Extract every line below that contains the string "target", matching case exactly.
>> Start Data shown
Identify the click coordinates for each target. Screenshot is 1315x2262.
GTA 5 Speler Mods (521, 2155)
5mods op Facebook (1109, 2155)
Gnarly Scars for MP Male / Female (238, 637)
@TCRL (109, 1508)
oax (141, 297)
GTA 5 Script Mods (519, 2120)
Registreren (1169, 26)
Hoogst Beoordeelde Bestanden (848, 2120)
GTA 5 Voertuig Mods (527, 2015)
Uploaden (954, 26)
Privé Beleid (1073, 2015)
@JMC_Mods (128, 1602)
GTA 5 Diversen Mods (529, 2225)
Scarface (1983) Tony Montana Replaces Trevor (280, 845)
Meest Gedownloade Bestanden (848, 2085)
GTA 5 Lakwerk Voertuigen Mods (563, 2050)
>> End Data shown
>> Start Data shown
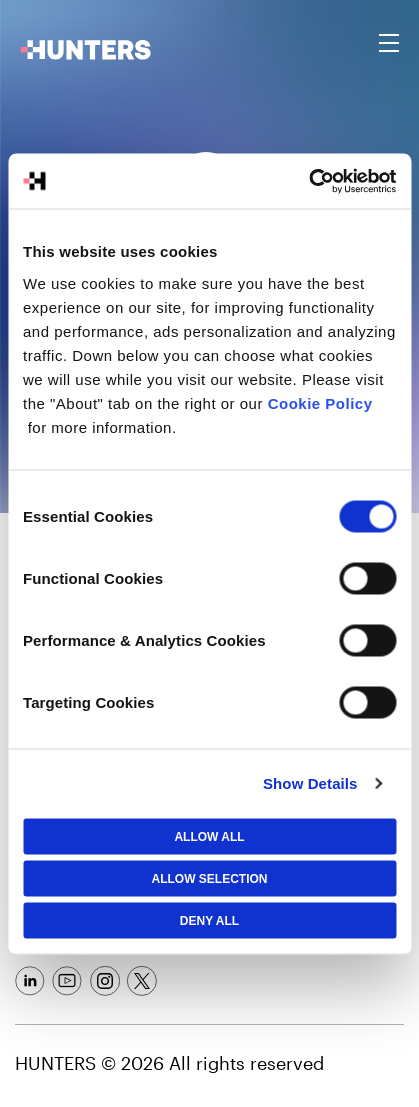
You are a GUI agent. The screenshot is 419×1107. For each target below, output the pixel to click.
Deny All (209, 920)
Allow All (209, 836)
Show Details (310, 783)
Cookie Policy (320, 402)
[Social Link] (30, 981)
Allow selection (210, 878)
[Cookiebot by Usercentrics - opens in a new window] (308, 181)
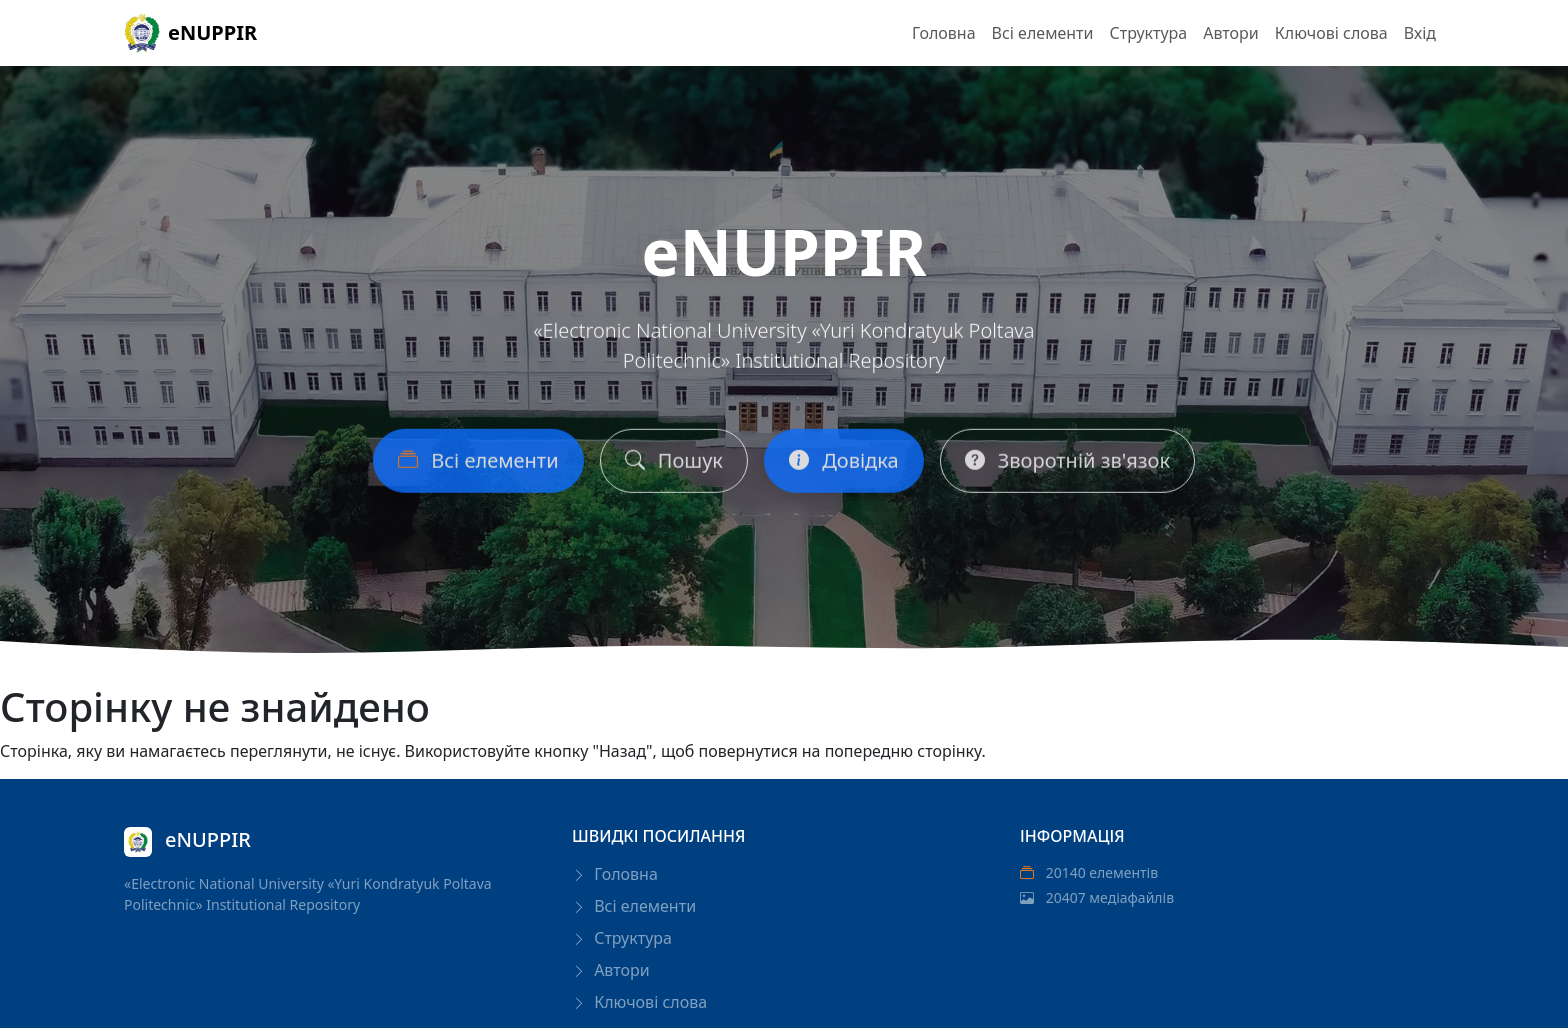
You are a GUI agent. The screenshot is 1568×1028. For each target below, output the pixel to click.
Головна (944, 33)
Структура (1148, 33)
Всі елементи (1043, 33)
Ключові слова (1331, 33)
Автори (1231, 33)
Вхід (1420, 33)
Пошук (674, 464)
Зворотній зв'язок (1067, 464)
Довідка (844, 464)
>> End Data shown
Full answer:
Identify the click coordinates for each target. Screenshot is 1315x2262.
You are a GUI agent. The screenshot is 419×1107. For each target below, output the pixel to click.
You are a GUI agent. The screenshot is 1568×1028. For each target below, output the pixel to click.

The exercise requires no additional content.